In fact, Tolkien’s depictions of marauding armies pillaging the land were inspired by the horrors of militarization and industrialization—two phenomena that the English of Tolkien’s generation were more than familiar with. His experience of mechanized horrors in World War I is widely understood as crucial inspiration for Saruman’s campaign of death, which relied upon the destruction of an ancient forest for fuel and the slave labor of brutalized orcs.
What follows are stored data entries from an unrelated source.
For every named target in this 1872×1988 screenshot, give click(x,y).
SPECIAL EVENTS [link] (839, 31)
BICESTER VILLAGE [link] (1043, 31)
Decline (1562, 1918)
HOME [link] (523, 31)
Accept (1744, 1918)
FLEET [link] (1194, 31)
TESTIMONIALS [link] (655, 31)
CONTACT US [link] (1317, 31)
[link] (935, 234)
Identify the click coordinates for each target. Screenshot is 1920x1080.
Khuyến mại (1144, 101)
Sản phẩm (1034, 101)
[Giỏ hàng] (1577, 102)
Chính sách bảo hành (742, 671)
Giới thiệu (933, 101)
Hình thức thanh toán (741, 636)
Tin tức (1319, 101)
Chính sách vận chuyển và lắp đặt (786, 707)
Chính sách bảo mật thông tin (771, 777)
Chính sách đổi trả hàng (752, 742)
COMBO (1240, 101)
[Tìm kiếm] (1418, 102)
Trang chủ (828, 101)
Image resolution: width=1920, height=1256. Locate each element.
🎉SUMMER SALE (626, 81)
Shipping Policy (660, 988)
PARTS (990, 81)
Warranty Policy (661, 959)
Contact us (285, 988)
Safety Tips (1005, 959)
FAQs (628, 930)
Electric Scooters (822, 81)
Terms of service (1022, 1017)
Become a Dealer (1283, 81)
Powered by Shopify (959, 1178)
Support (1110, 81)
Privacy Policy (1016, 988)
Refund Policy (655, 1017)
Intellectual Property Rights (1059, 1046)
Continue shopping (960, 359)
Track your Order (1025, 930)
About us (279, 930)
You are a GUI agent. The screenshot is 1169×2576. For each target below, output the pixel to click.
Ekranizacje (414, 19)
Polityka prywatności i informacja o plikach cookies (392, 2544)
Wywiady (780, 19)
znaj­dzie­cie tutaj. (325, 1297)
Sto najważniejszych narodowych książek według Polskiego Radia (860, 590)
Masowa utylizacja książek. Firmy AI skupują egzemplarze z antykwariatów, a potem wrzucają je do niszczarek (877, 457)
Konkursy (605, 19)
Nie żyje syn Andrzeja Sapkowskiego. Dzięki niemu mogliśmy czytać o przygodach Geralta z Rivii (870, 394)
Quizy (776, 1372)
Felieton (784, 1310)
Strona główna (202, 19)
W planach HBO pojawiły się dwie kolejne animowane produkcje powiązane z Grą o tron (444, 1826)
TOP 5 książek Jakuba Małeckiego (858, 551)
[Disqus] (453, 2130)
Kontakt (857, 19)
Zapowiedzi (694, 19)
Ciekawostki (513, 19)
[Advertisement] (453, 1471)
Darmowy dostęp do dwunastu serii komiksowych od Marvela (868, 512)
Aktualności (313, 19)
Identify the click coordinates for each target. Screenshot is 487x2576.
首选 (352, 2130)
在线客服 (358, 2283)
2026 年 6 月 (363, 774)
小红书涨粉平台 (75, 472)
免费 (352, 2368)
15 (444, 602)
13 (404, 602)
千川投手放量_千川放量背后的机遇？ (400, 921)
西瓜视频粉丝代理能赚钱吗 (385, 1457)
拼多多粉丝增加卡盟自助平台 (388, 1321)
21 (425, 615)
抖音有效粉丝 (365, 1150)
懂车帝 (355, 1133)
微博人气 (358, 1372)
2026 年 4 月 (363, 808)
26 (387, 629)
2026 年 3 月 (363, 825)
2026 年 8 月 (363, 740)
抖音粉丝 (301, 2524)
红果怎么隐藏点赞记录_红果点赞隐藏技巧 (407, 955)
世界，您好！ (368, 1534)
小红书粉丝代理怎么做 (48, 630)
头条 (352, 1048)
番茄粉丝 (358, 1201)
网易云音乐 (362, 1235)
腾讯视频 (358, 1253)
If anything, this allegory better suits Pope Leo’s critique of the tech-bro elite as those who would sow division and inequality, bend their resources toward war, ravage the environment, and seize power at any cost. (Neither Thiel nor Musk immediately returned a request for comment on the encyclical.)
Thiel, at least, appears somewhat self-aware on this point, given his preferred Tolkien allusions and Palantir’s collaboration with Immigration and Customs Enforcement. Musk, even if he sees himself as one of the heroes of the story, oversaw the bulldozing of the US Agency for International Development (USAID), leading to hundreds of thousands of preventable deaths around the globe and likely millions more to come. And both continue to support a Trump administration that has leveraged AI for everything from racist propaganda to planning where to drop bombs in Iran—and, of course, have used Lord of the Rings to promote and valorize ICE.
In that context, Leo shouting out Gandalf could be seen as very deliberate.
A quote from this beloved character in a treatise condemning a society that prizes efficiency above all else, and concentrates immense power and wealth in the hands of a few, scans as a direct message to those people—whether intentional or not. But with their reading comprehension, who knows if it can get through.